- YOUR OBJECTIVE: Copy exactly the lines of the records below, and only those lines, beginning with the line that contains "Task: Open the Salesforce Setup gear icon" and ending with the line that contains "This screenshot has width=1389, height=868.".

==== DATA PROVIDED

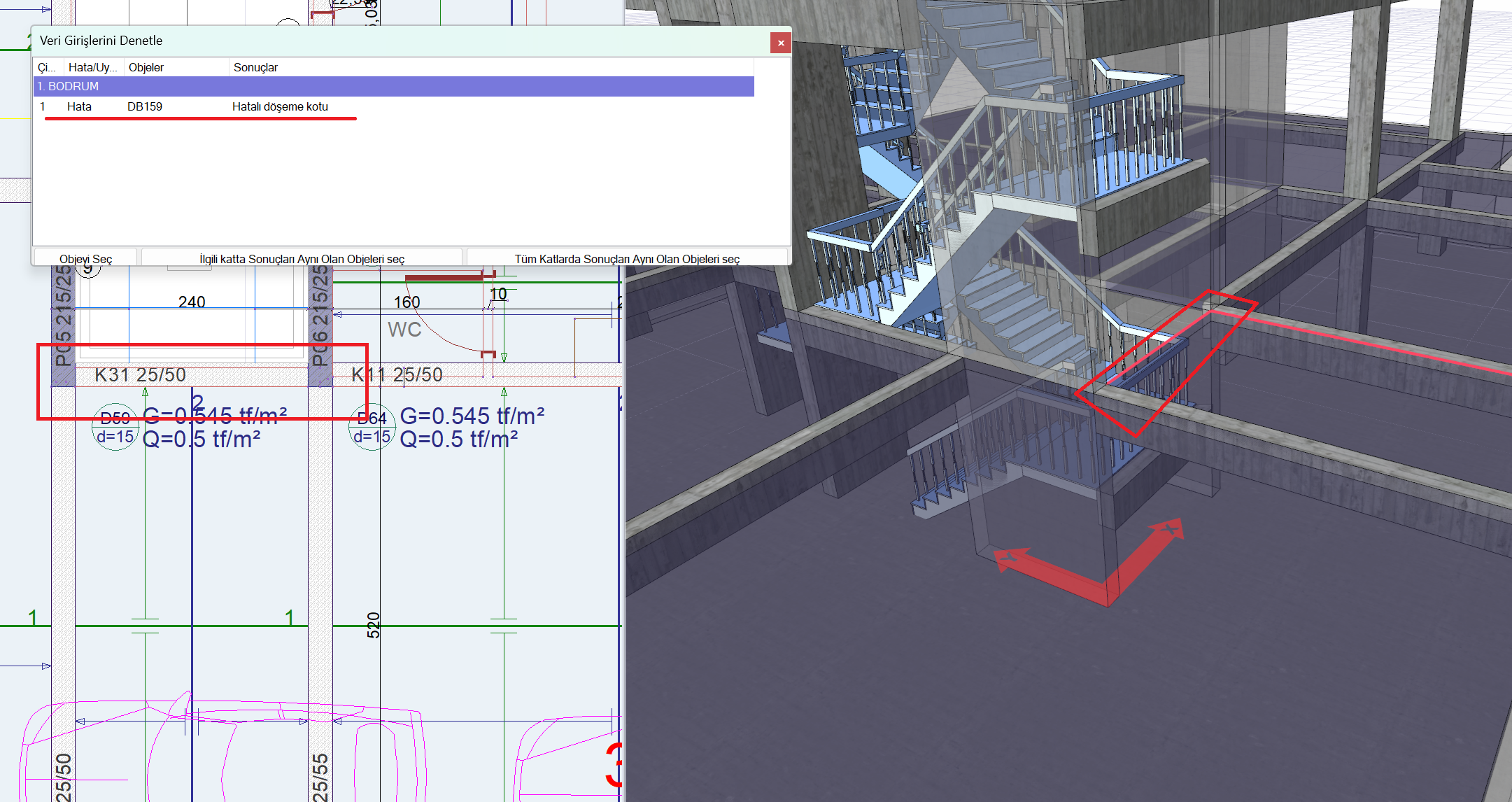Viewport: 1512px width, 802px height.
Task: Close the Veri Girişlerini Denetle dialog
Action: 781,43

========
==== DATA PROVIDED

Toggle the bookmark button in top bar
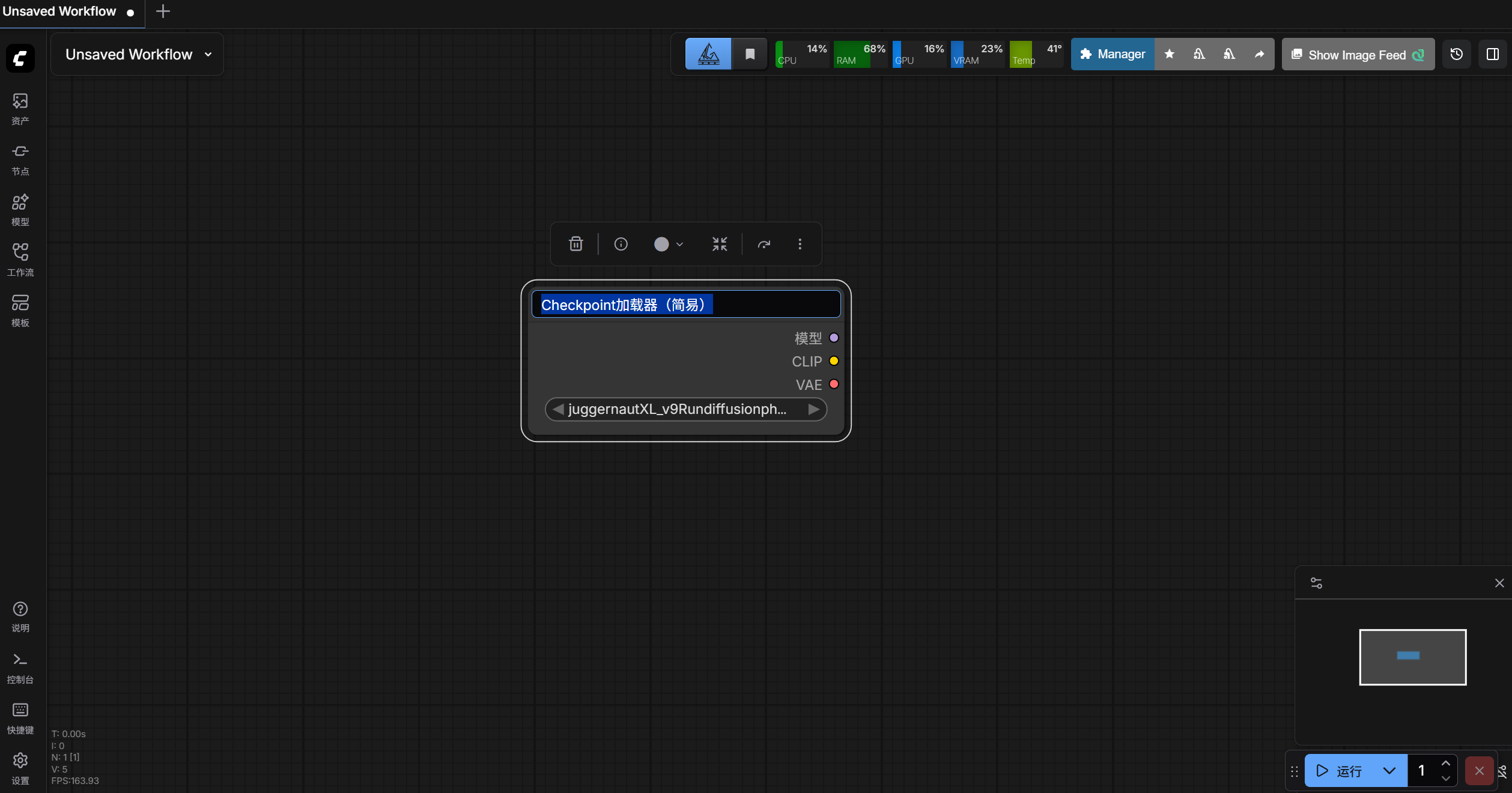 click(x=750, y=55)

========
==== DATA PROVIDED

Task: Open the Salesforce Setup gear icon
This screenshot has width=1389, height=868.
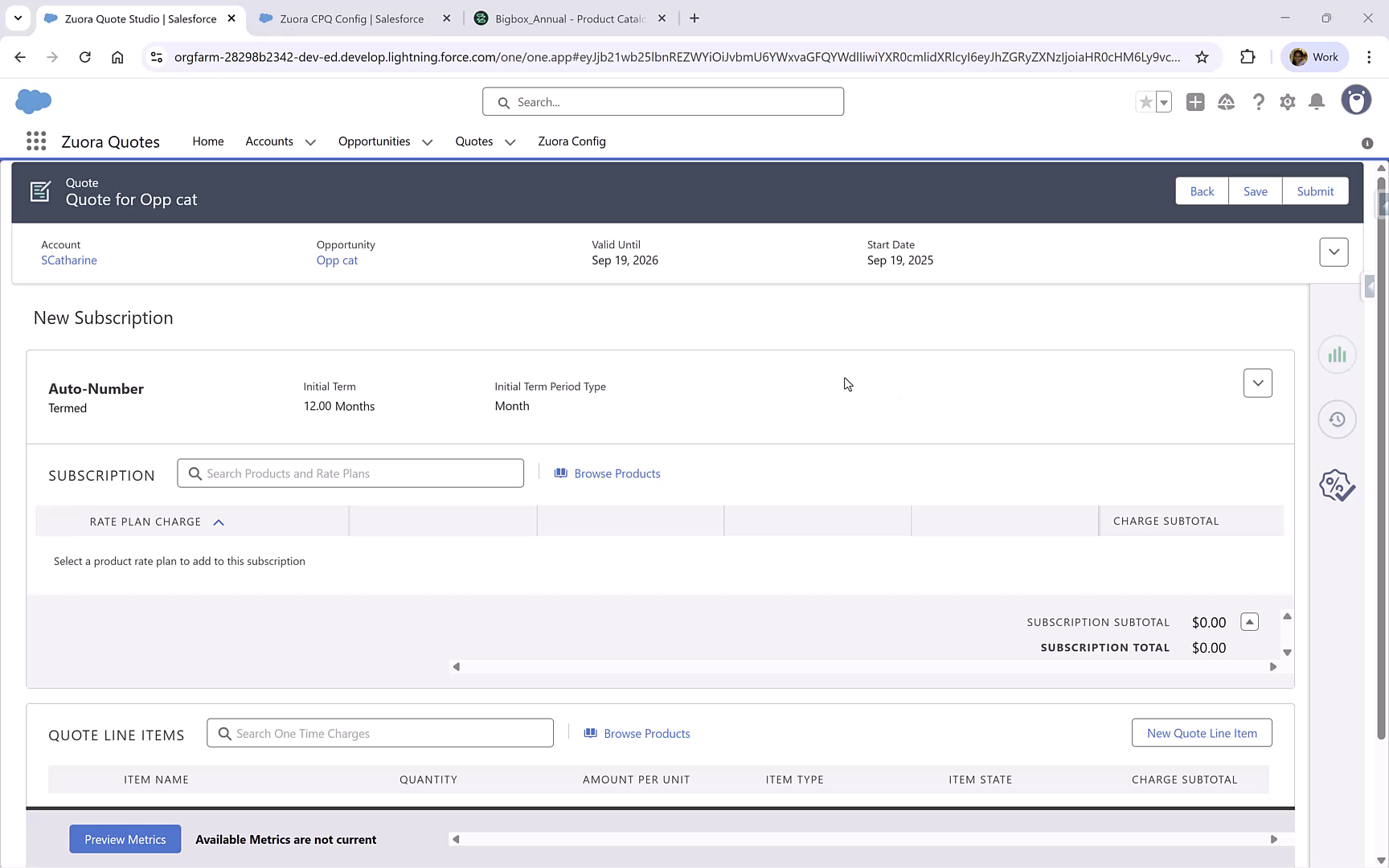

========

- RESULT FOR THIS TASK:
Task: Open the Salesforce Setup gear icon
This screenshot has width=1389, height=868.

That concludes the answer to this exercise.